Nigel Mansell - Indycar's Most Famous Rookie
The 2019 Indycar season kicks off at St Petersburg in Florida this weekend, but 26-years ago it was an Australian start to the season and all eyes were on the highest-profile rookie in the field, reigning Formula One champion Nigel Mansell. The Briton was driving for the front-running Newman/Haas team, with US legend Mario Andretti as team-mate, and his presence in Surfer’s Paradise saw an unprecedented world-wide interest in the season-starter – the number of press and media present only surpassed by those at Indianapolis later in the year.
Despite a dominant 1992 Formula One season in the Williams FW14B, Mansell had been in protracted discussions with the team abut a new contract, complicated by the announcement of Alain Prost as a Williams driver for 1993. Things got more complex when Ayrton Senna made an offer to drive for Williams essentially for free, something Prost was unlikely ever to agree to, but Mansell decided before season end that his future lie elsewhere.
On race morning at the Italian Grand Prix in September, Mansell called a press conference and, despite Williams making a last-minute effort to convince him to stay (apparently agreeing to everything he had asked for), he told the expectant press that his time in Formula One was up. This was the start of a trend in the 1990s of Williams having a driver who would win the title then not race for them the next year.
Mansell had already had a meeting with Carl Haas, and shortly after Monza agreed to race in Indycar for 1993, and within weeks of the end of the Formula One season had a test in one of the team’s Lola-Fords. Compared to the complex FW14B with its active systems, the Indycar was 50% heavier, had traditional suspension, less downforce, an actual gear stick in the cockpit and steel brakes, but everyone was expecting the champion to get up to speed in the first few races of the season.
In true Mansell style that was not what happened. His debut at the Queensland street circuit of Surfer’s Paradise, saw over 800 media accredited (a record for the event) and over 220,000 tickets sold across the whole meeting, and he did not disappoint, announcing his arrival with a record-breaking pole lap in his Lola T93/00-Ford. The new rookie was not only on the pace right away but also the driver setting it.
The race saw Mansell making his first rolling start, and he got out-played by the series regulars, falling behind Emerson Fittipaldi, only to take the lead back with a partially locked up dive down the inside (see video below). He was hit with a penalty when that move was adjudged to have taken place under yellow flags that dropped him back to fourth, but worked his way back to the front to win by five seconds – the first Indycar rookie to win on debut since Graham Hill won at Indianapolis 500 in 1966.

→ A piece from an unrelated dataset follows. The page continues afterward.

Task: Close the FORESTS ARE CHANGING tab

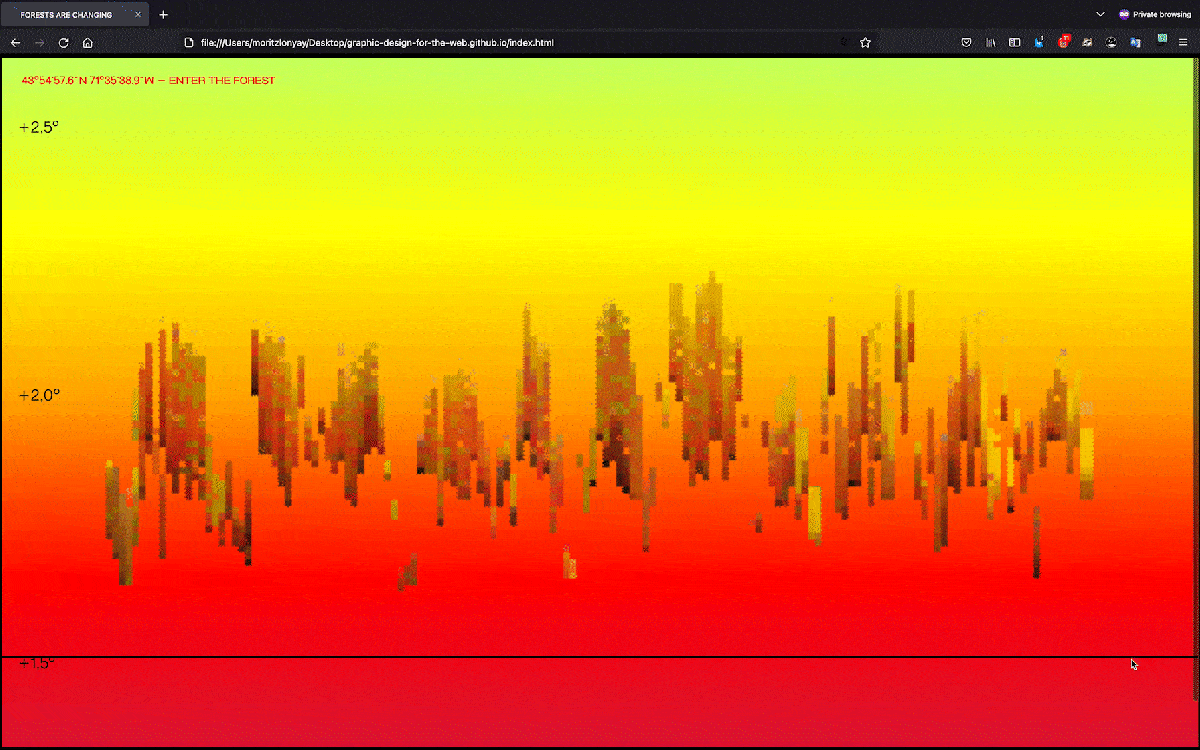Action: (138, 15)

While Mansell may have been expected to be more at home on a road course such as Surfer’s Paradise, a key part of the Indycar series were the oval races, and he had a sharp initiation into how they can bite when he slammed into the wall in practice at Phoenix two weeks later. He confounded any doubters with an oval win at Milwaukee in early June, then took three more oval wins on his way to winning the title with a race still to go.
The story would have been complete had Mansell won the Indianapolis 500, and he had been leading late into the race, only to lose out on the restart after a full course yellow, the reasons for which Mansell long held his suspicions over, coming home third.
It was a rookie season by admittedly an unusual rookie, and one that would be hard to surpass – although it would be fun to see fellow Formula One World Champion Fernando Alonso try should he commit to a full Indycar season in 2020!